This study offers a unique and exciting new strategy to treat neurodegenerative diseases that develop due to abnormal buildups of proteins like Parkinson's disease, Alzheimer's disease, amyotrophic lateral sclerosis (ALS), frontotemporal dementia, Huntington disease and Lewy body dementia, and many others.
"This drug, in very low doses, turns on the garbage disposal machinery inside neurons to clear toxic proteins from the cell. By clearing intracellular proteins, the drug prevents their accumulation in pathological inclusions called Lewy bodies and/or tangles, and also prevents amyloid secretion into the extracellular space between neurons, so proteins do not form toxic clumps or plaques in the brain," stated the study's senior investigator, neuroscientist Charbel E-H Moussa, MB, PhD who heads the laboratory of dementia and Parkinsonism at Georgetown.
When the drug, nilotinib, is used to treat chronic myelogenous leukemia (CML), it forces cancer cells into autophagy, a biological process that leads the cells to essentially devour itself, whicj in turn leads to death of tumor cells in cancer.
"The doses used to treat CML are high enough that the drug pushes cells to chew up their own internal organelles, causing self-cannibalization and cell death," Moussa says. "We reasoned that small doses for these mice, an equivalent to one percent of the dose used in humans -- would turn on just enough autophagy in neurons that the cells would clear malfunctioning proteins, and nothing else."
Moussa has, for a while now, been working on a way to forcefully activate the self-meitenance mechanism of neurons, and force them to clean up their internal damaged and dysfunctional proteins, their ‘garbage’, and he came up with the idea of using cancer drugs that push autophagy, a version of internal clean-up, in tumors to help diseased brains.
"No one has tried anything like this before," he says.
Moussa, and his two co-authors -- graduate student Michaeline Hebron and Irina Lonskaya, PhD, a postdoctoral researcher in Moussa's lab searched for cancer drugs that can specifically cross the blood-brain barrier. They discovered two plausible candidates; nilotinib and bosutinib, which is also approved and used to treat CML. This study discusses experiments with nilotinib, but Moussa says that use of bosutinib is also beneficial.
The mice used for this experiment have been shown to over-express alpha-Synuclein, the very same protein that builds up in Lewy bodies in Parkinson's disease and dementia patients and which is found in many other neurodegenerative diseases in the form of intracellular protein buildup. The animals were given one milligram of nilotinib every two days, a dose much lower that the FDA approved dose for treting cancer, of up to 1,000 milligrams of nilotinib once a day for CML patients.
"We successfully tested this for several diseases models that have an accumulation of intracellular protein. It gets rid of alpha synuclein and tau in a number of movement disorders, such as Parkinson's disease as well as Lewy body dementia." – says Moussa.
After applying the cancer drug and noting the cellular results the scientist also noted a markable increase in mobility and functionality for the mice, apparently reducing the symptoms of the neurodegenerative diseases.

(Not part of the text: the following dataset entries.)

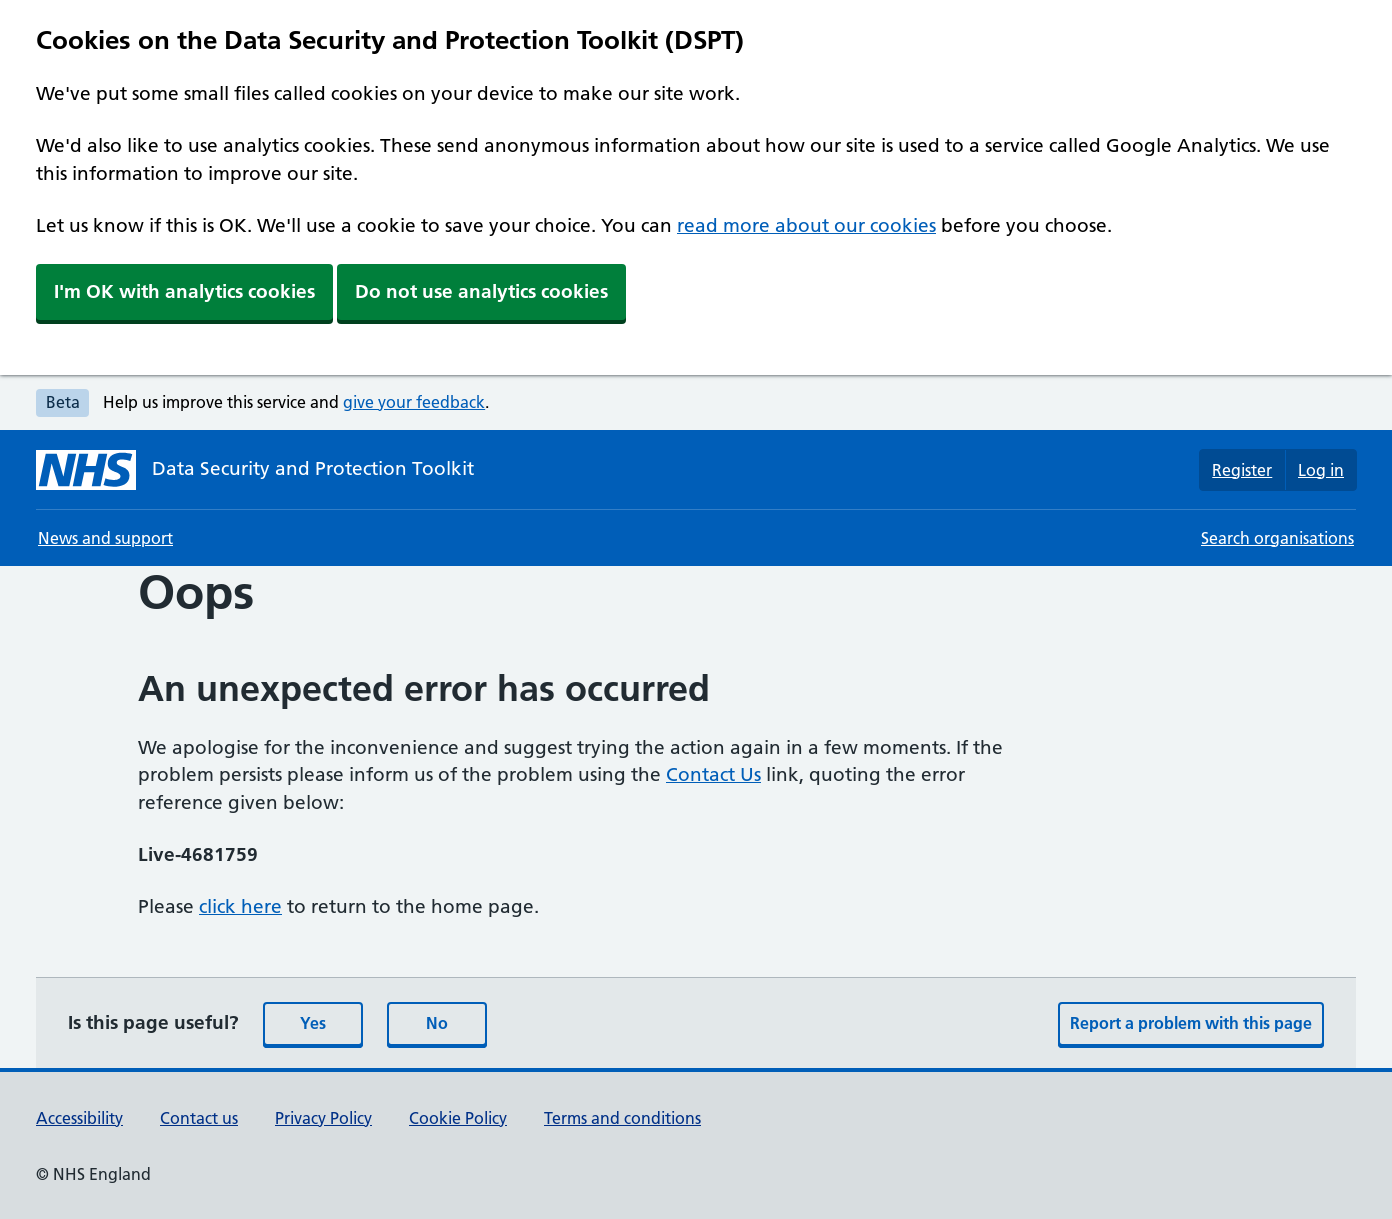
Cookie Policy (458, 1118)
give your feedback (414, 402)
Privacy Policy (323, 1118)
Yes (313, 1023)
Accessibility (79, 1118)
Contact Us (713, 774)
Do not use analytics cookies (481, 291)
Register (1242, 470)
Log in (1321, 470)
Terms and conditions (622, 1118)
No (437, 1023)
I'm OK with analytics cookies (184, 291)
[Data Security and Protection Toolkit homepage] (255, 470)
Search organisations (1277, 538)
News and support (105, 538)
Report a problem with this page (1191, 1023)
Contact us (199, 1118)
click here (240, 906)
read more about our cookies (806, 225)
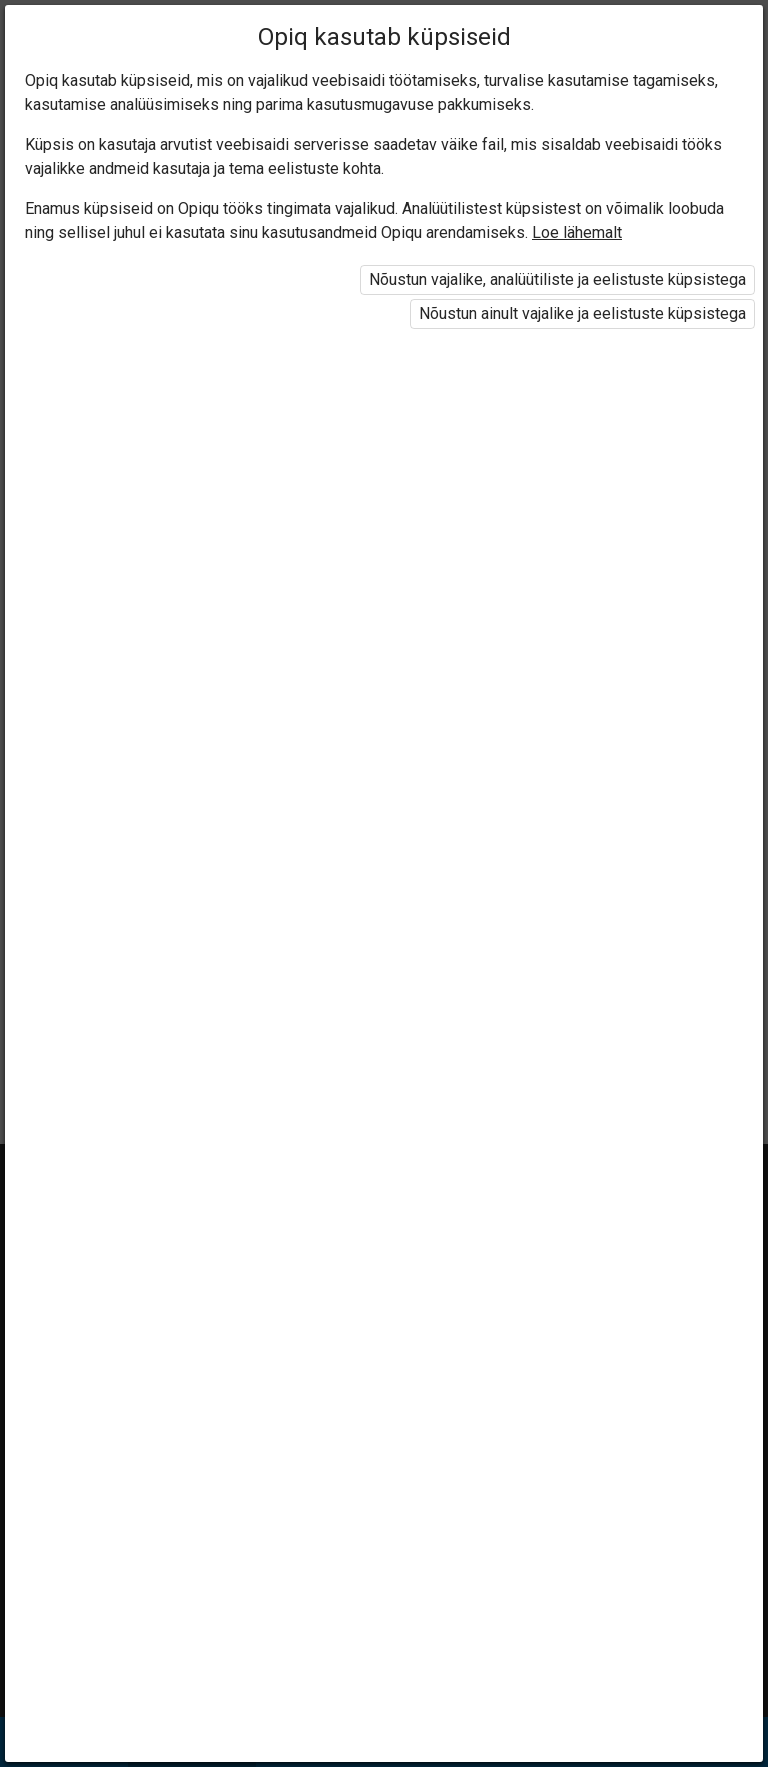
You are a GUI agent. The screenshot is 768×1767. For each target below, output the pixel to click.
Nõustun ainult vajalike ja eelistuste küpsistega (582, 313)
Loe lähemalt (577, 232)
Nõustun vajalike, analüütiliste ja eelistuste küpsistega (557, 279)
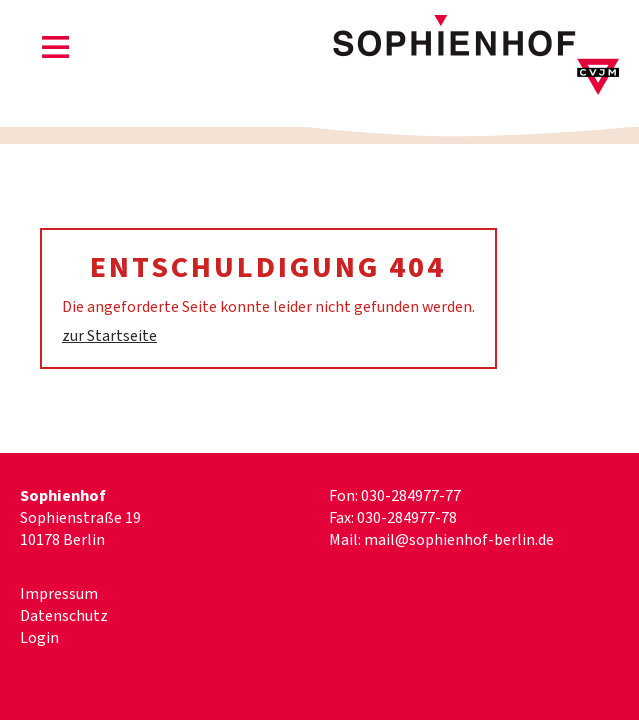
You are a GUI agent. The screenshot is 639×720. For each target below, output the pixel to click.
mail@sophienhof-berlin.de (459, 540)
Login (39, 638)
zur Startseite (109, 336)
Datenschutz (64, 616)
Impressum (59, 594)
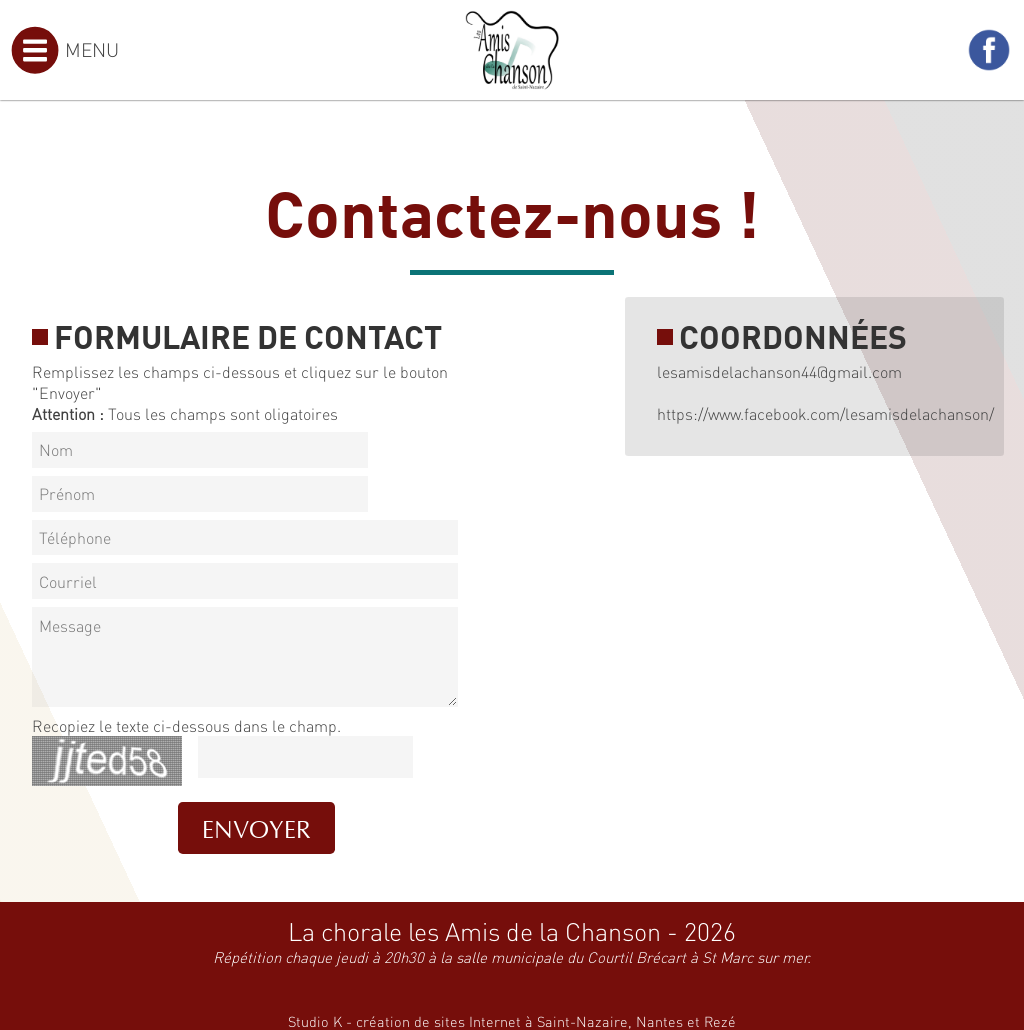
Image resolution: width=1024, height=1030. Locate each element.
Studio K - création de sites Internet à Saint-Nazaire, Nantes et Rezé (512, 1021)
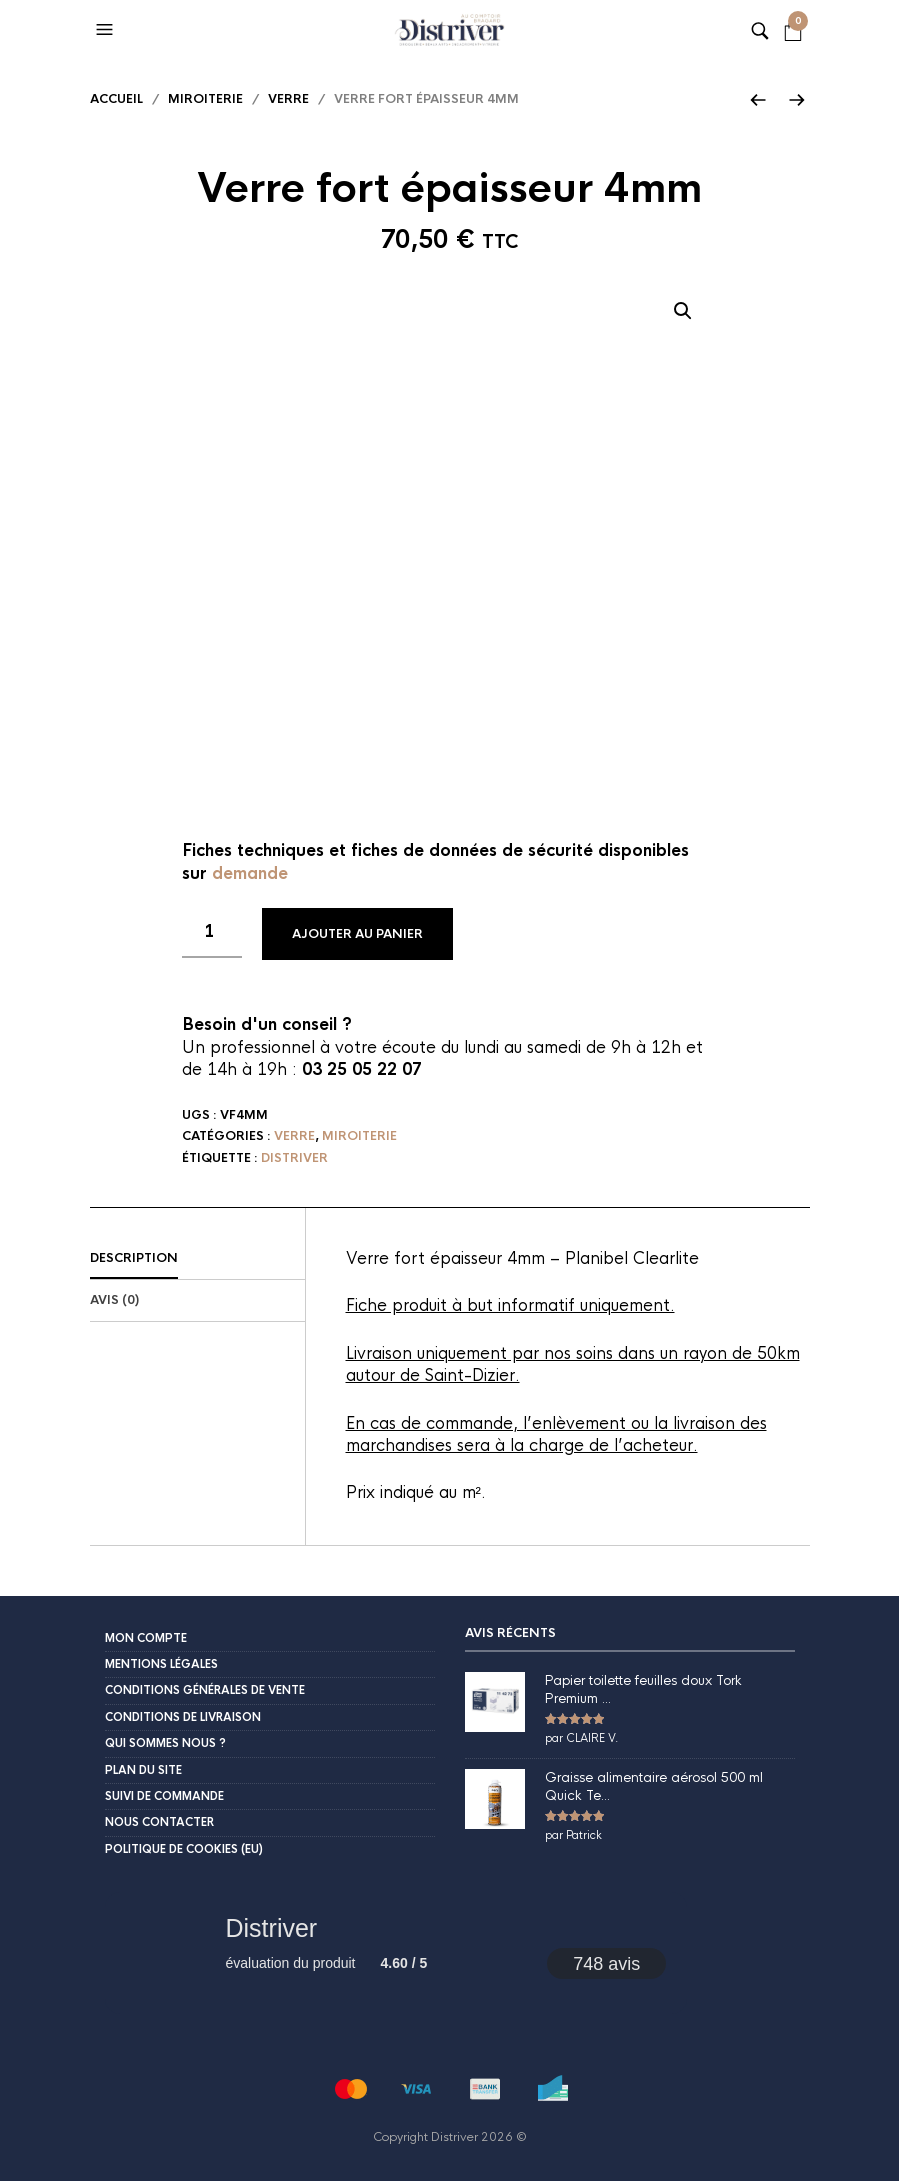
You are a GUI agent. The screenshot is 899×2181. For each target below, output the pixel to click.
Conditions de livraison (183, 1717)
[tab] (197, 1259)
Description (134, 1258)
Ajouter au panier (357, 934)
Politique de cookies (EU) (184, 1849)
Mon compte (146, 1638)
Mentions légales (161, 1664)
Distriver (294, 1158)
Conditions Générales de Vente (205, 1690)
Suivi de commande (164, 1796)
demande (250, 873)
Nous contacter (159, 1822)
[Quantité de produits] (212, 933)
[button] (107, 30)
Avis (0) (114, 1300)
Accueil (116, 99)
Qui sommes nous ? (165, 1743)
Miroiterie (205, 99)
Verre (288, 99)
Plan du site (143, 1770)
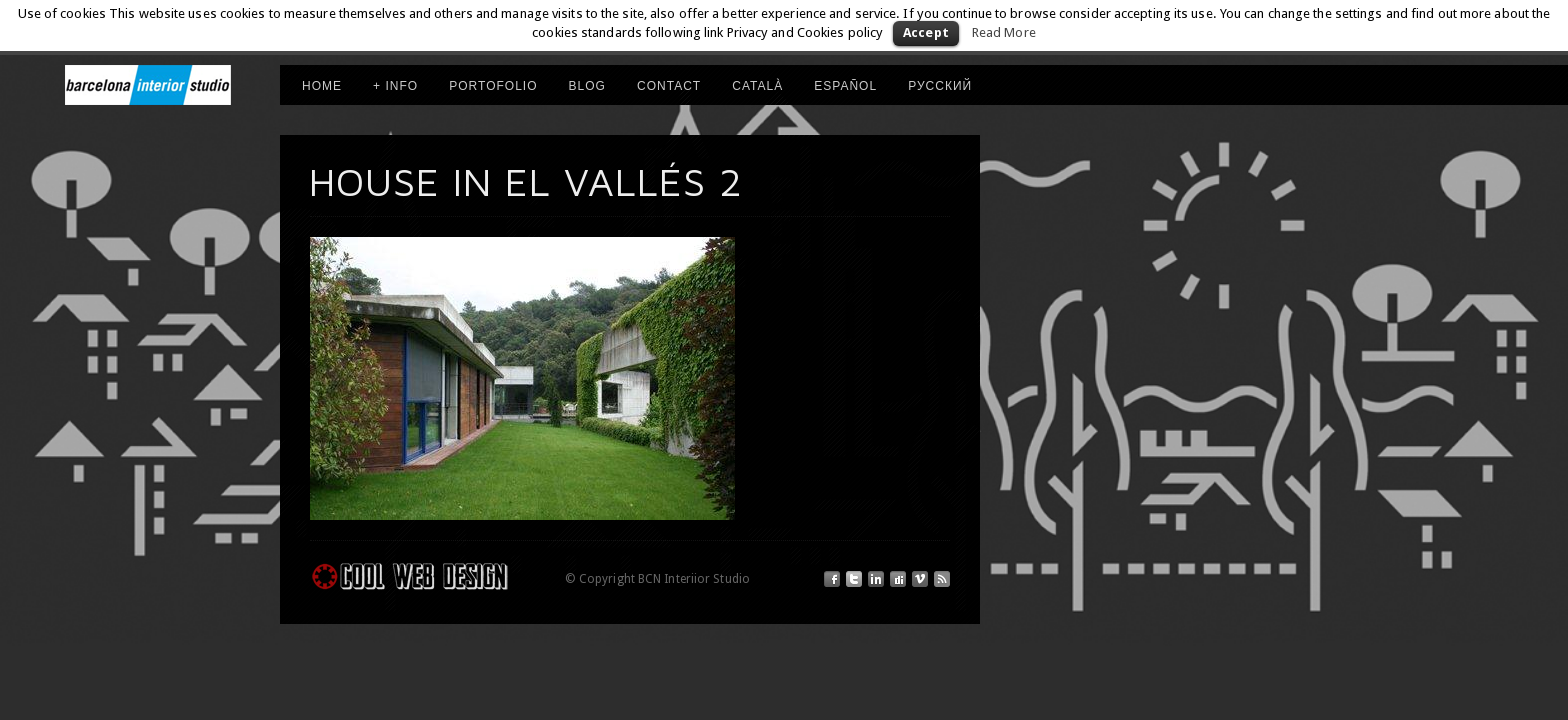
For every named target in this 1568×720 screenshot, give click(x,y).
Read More (1004, 32)
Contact (669, 86)
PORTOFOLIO (493, 86)
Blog (587, 86)
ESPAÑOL (845, 86)
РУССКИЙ (940, 86)
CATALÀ (757, 86)
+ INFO (395, 86)
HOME (322, 86)
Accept (926, 32)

Moussa hypothesizes that for the therapy to be most efficient, it would have to be applied early in the development of the neurodegenerative disorders, to initially prevent the harmful buildup of protein and prevent any serious damage from occurring to neurons. Using this therapy later in the disease progression may retard further extracellular plaque formation and accumulation of intracellular proteins in inclusions such as Lewy bodies.
Moussa is planning a phase II clinical trial in participants who have been diagnosed with disorders that feature build-up of alpha Synuclein, including Lewy body dementia, Parkinson's disease, progressive supranuclear palsy (PSP) and multiple system atrophy (MSA).